In 2012, a retrospective review of Eurogamer concluded: "It hasn't yet been surpassed by any other fantasy 4X game. Curiously enough, Master of Magic remains the best example of its kind".

Review scores
| Publication | Score |
|---|---|
| Next Generation | 3/5 |
| PC Magazine | 4/4 |

==Legacy==
In 1997, the game was ported to PlayStation with various graphical improvements, retitled Civizard: Majutsu no Keifu (シヴィザード 魔術の系譜). This was a Japan-only release by Asmik (developed by Opera House).

After the closure of developer Simtex in 1997 and the end of official support the game's community took up the support with community patches to fix remaining bugs and unbalances. As of 2020 there is patch v1.52 by the community available.

In 1997, MicroProse released a Master of Magic "Jr." scenario, using the Civilization II engine, as part of the Civ II: Fantastic Worlds expansion for Civilization II. Steve Barcia stated that Master of Magic II would be complete by spring 1998, with new features, spells, monsters and a spell designer included, but Simtex was closed down later that year. MicroProse revealed that it would be developing the sequel on its own, but this plan was canceled when the company's financial situation deteriorated in 2000. Despite the later emergence of games that resemble Master of Magic (such as the Age of Wonders series), reviewers like Kyle Ackerman and GameSpot editor Andrew Park have stated that the game's essence has not yet been re-captured.

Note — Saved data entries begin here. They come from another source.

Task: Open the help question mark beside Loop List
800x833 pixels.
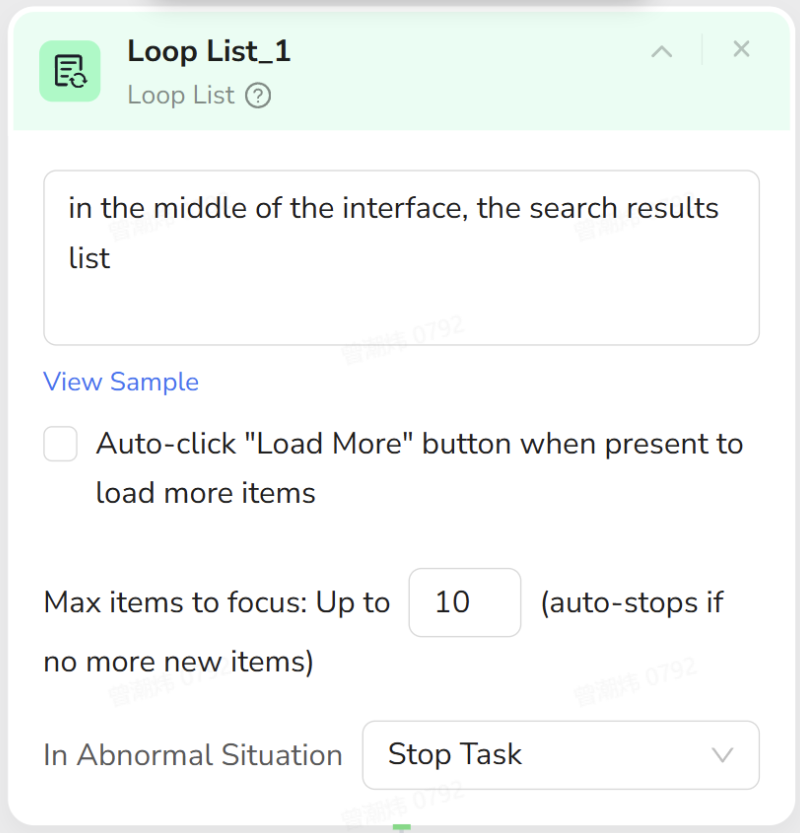Action: pos(258,96)
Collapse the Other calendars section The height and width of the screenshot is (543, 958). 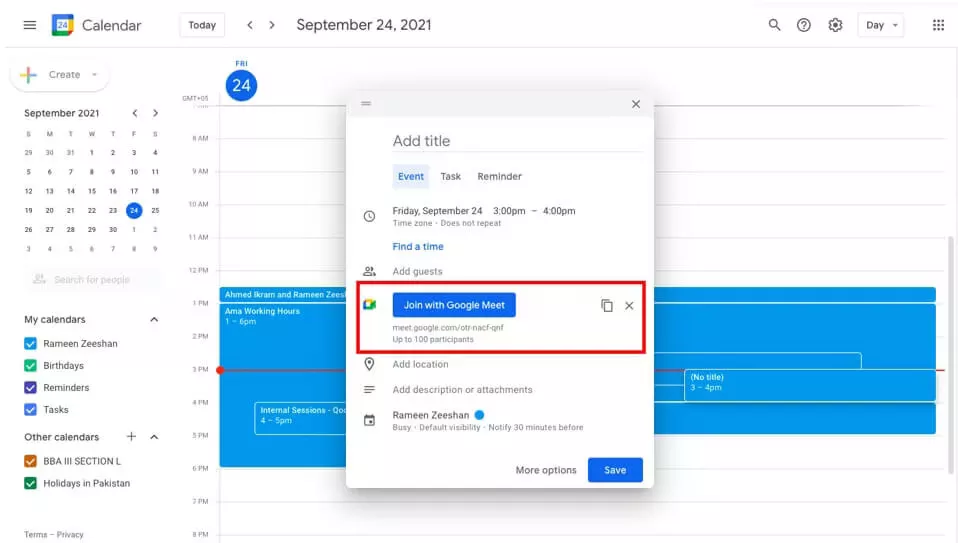154,437
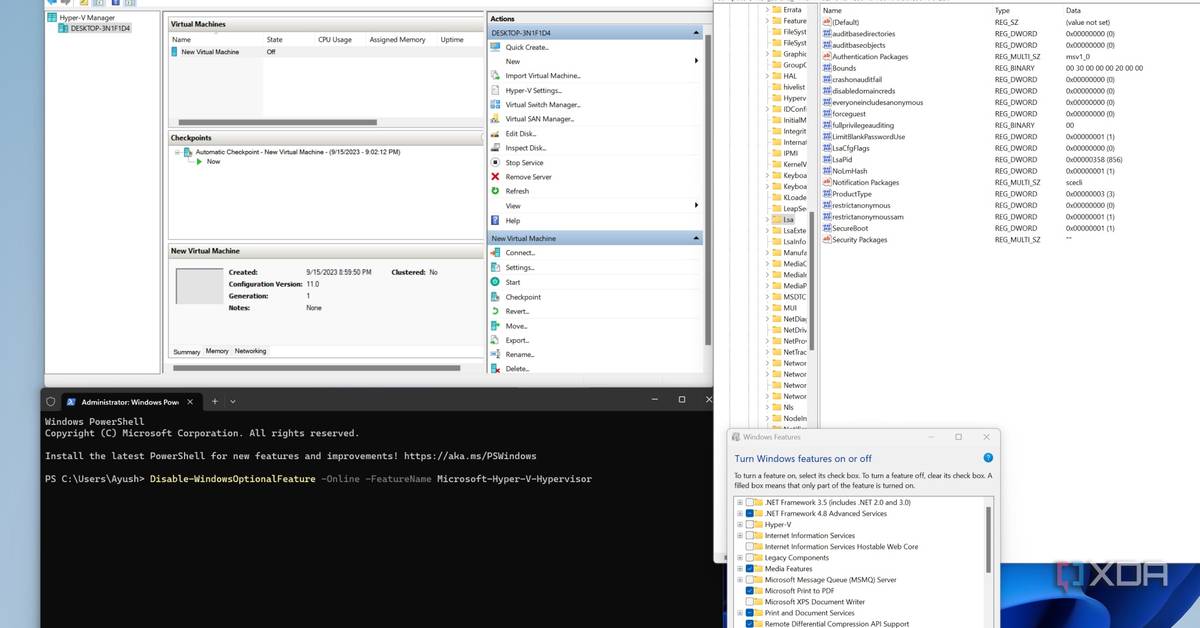Screen dimensions: 1200x628
Task: Click Import Virtual Machine action
Action: 542,76
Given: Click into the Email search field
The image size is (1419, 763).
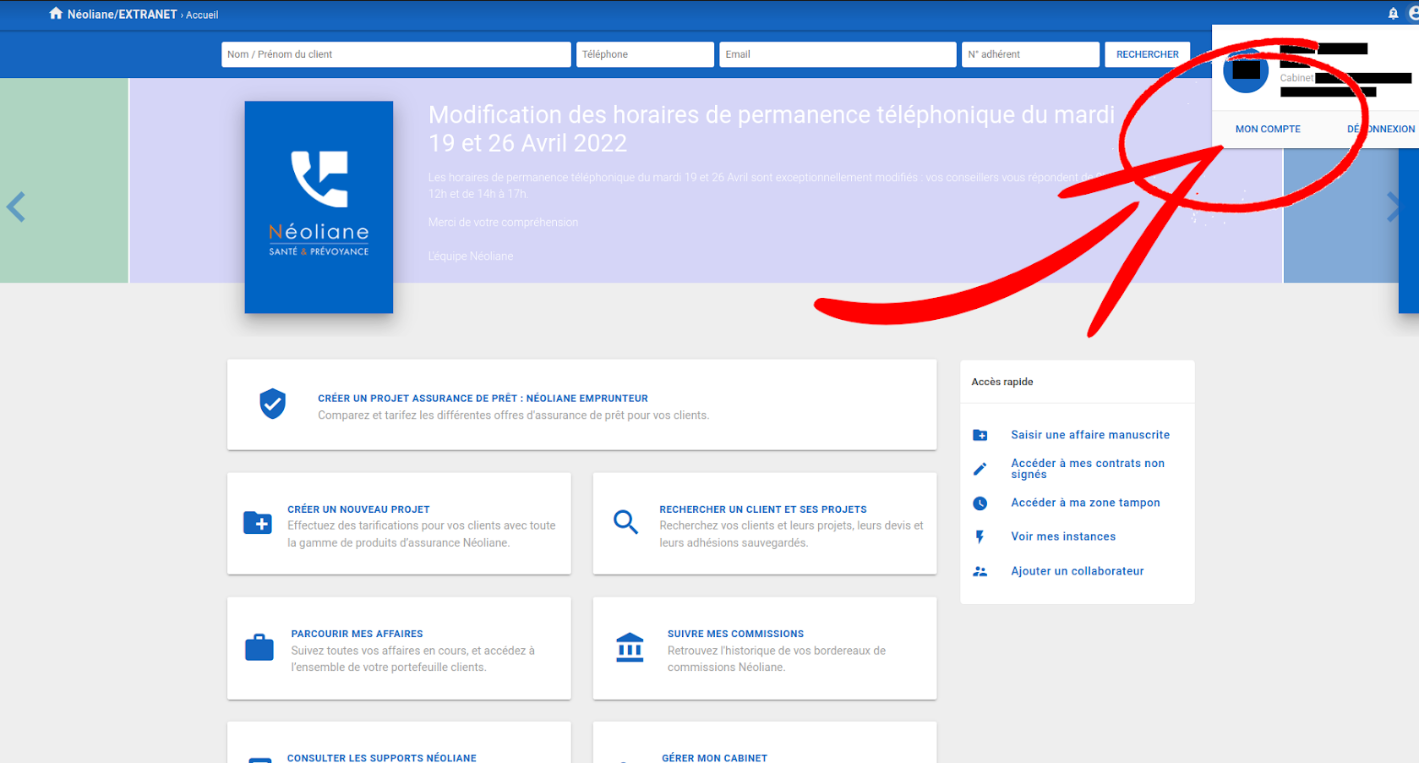Looking at the screenshot, I should [837, 54].
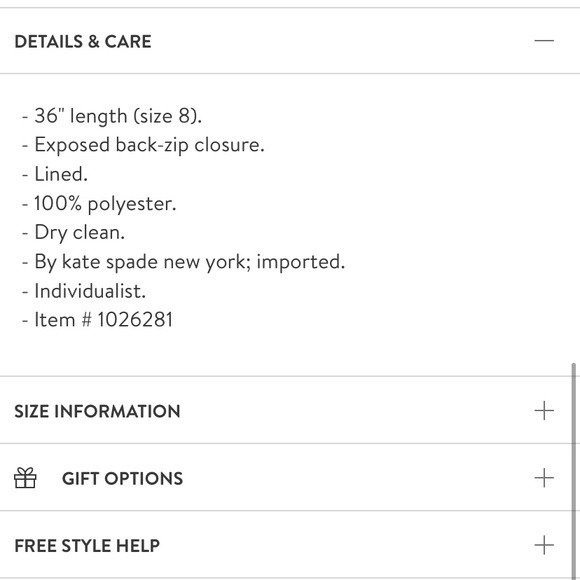Click the '100% polyester.' line
This screenshot has width=580, height=580.
coord(105,204)
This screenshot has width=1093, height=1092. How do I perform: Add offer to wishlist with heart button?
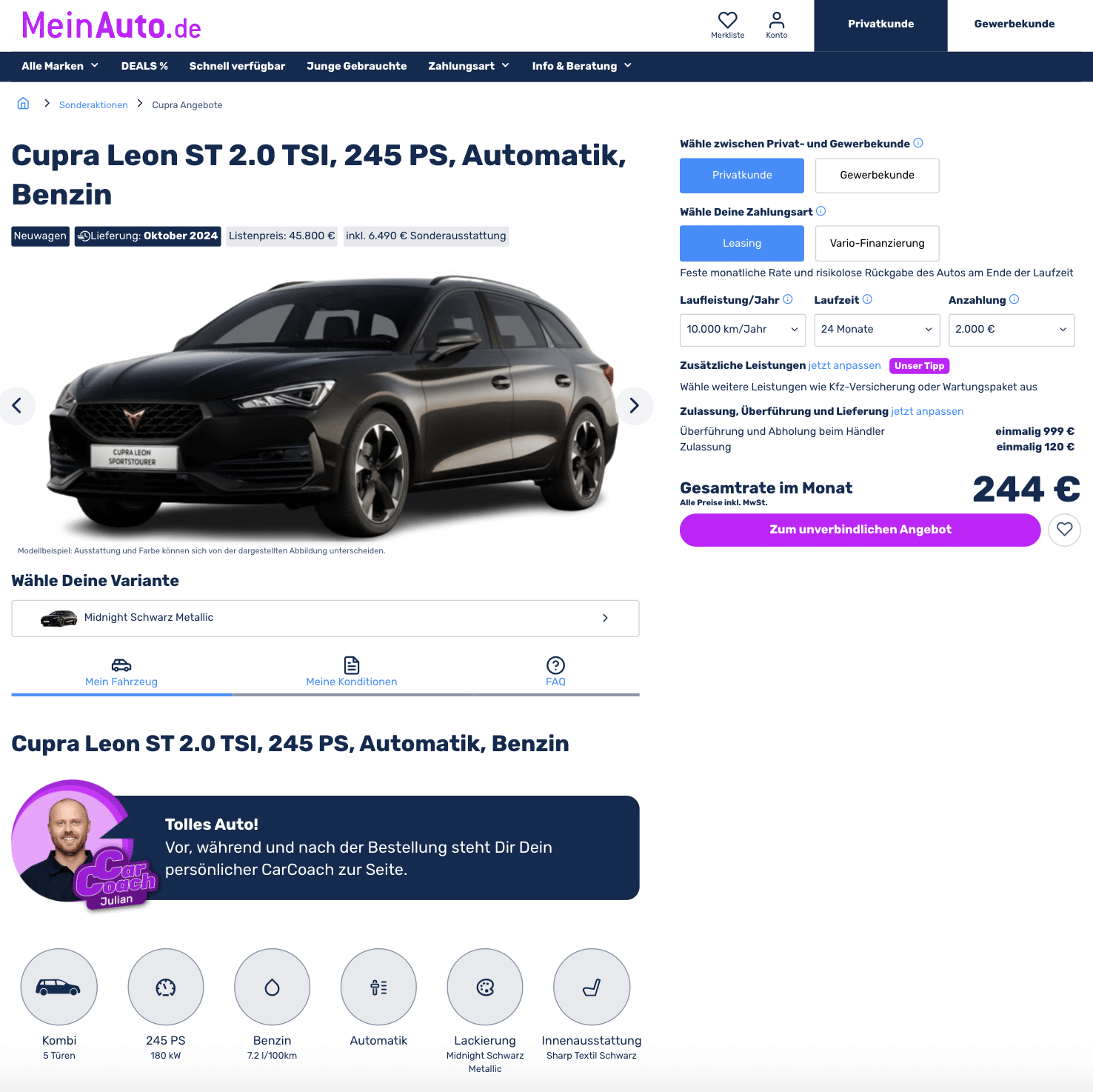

Due to Master of Magic's impact on the fantasy "turn-based strategy" genre, the Age of Wonders series, which some considered almost identical in terms of gameplay, has received comparisons in reviews of the latter. However, Lennart Sas, the lead designer for Age of Wonders, argues against this. Other series that have been also compared to Master of Magic, including Dominions series from Illwinter Game Design.

Further prospects of a sequel surfaced with the announcement that companies Quicksilver Software and Stardock had obtained the rights to undertake such a venture. These companies were unable to reach an accord with Atari, who had negotiated complete control of marketing the property. Game Informer reported in 2007 that Stardock aimed to release a remake of Master of Magic in 2009. However, a Stardock employee, Aaron Rister, clarified in the company's own forums that Game Informer was a mistaken reference to a 2010 game Elemental: War of Magic.

In April 2013, Wastelands Interactive launched a successful Kickstarter bid to fund the game Worlds of Magic which is meant as a spiritual successor to Master of Magic, and designer George Edward Purdy who worked on Master of Orion and Master of Magic joined the team. Worlds of Magic officially launched at retail outlets and on Steam according to the gaming news site, Gamasutra on March 19, 2015. Sometimes also known as Worlds of Magic: Planar Conquest, was released for a number other platforms over the next few years, to mixed reviews.

In February 2020, an expansion pack was released as downloadable content titled Master of Magic: Caster of Magic. It started development as a user-made mod.

A remake to Master of Magic by MuHa Games was announced in August 2019 and released under the same title in December 2022. It received generally positive reviews.